Ich dachte, vielleicht bringt der Hinweis "frisch installiert" in Kombination mit der Schilderung der äußeren Umstände (kommt bis "dist:") ja was.  Wie gesagt, gar nichts weiter umgestellt...
Ist Tomcat ausgewählt, läufts, mit dem Application Server deployt er sich zu Tode. Könnte ja sein, dass hier ein Kenner dabei ist, der eben genau weiß, was NetBeans an der Stelle genau vorhat und so kommt man vielleicht auch leichter drauf, woran es scheitert...


----------



## AlArenal (3. Aug 2006)

Und haste den Tomcat mal ausgemacht, ehe du es mit dem AS probiert hast? Bzw. .. hast du sichergestellt, dass der As läuft? Hast du dir die Konfig mal angeschaut (Ports)? ...


----------



## MichiM (3. Aug 2006)

AlArenal hat gesagt.:
			
		

> Und haste den Tomcat mal ausgemacht, ehe du es mit dem AS probiert hast? Bzw. .. hast du sichergestellt, dass der As läuft? Hast du dir die Konfig mal angeschaut (Ports)? ...

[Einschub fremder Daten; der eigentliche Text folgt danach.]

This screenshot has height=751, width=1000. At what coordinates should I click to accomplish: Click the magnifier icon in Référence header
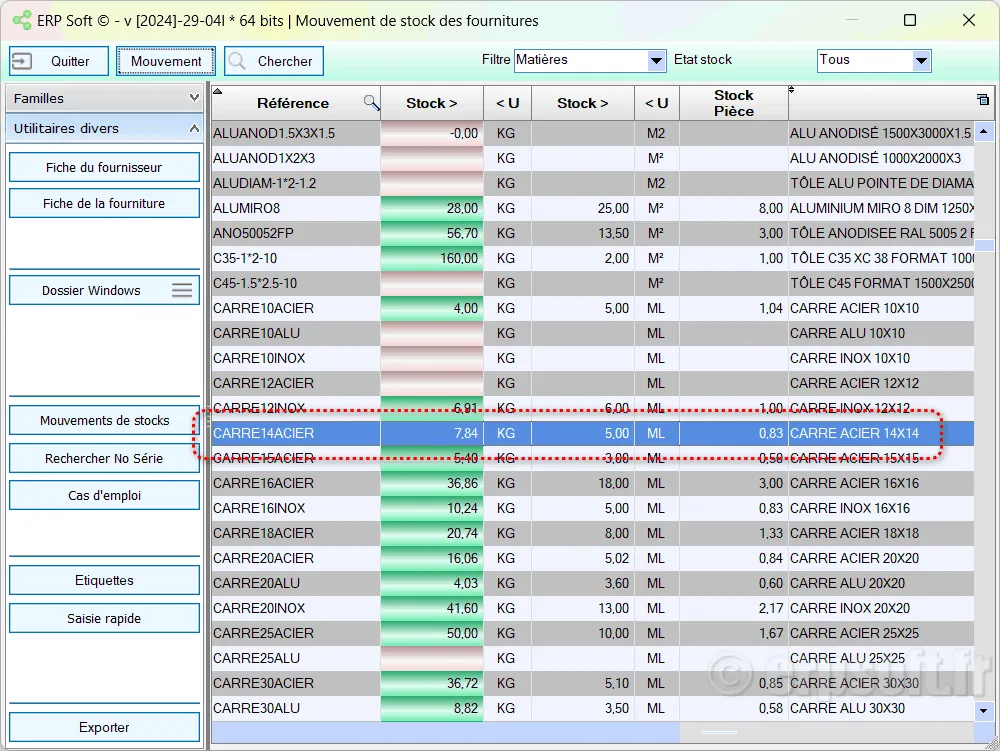371,102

Ähm ja, ich sags mal so: Ich hab jetzt zwischendrin wieder *gar nichts* weiter gemacht, sondern eigentlich nur das, was ich gestern auch schon paar mal gemacht hab - NetBeans neu gestartet und auf einmal mag jetzt auch der Application Server... :wink:

Muss man die Server in NetBeans irgendwie manuell starten?
Im eclipse musste ich ja z.B. den Tomcat immer per Plugin-Buttons starten und stoppen. Ist das im NetBeans ähnlich oder startet und stoppt er seine Server automatisch, wie er sie braucht?


----------



## AlArenal (3. Aug 2006)

Ich habe den 5.5er vor ner Weile wieder runtergeworfen, meine mich aber zu erinnern, dass der App-Server unter Windows als Dienst läuft und beim Systemstart angeworfen wird. Lege dafür aber nicht meine Hand ins Feuer.


----------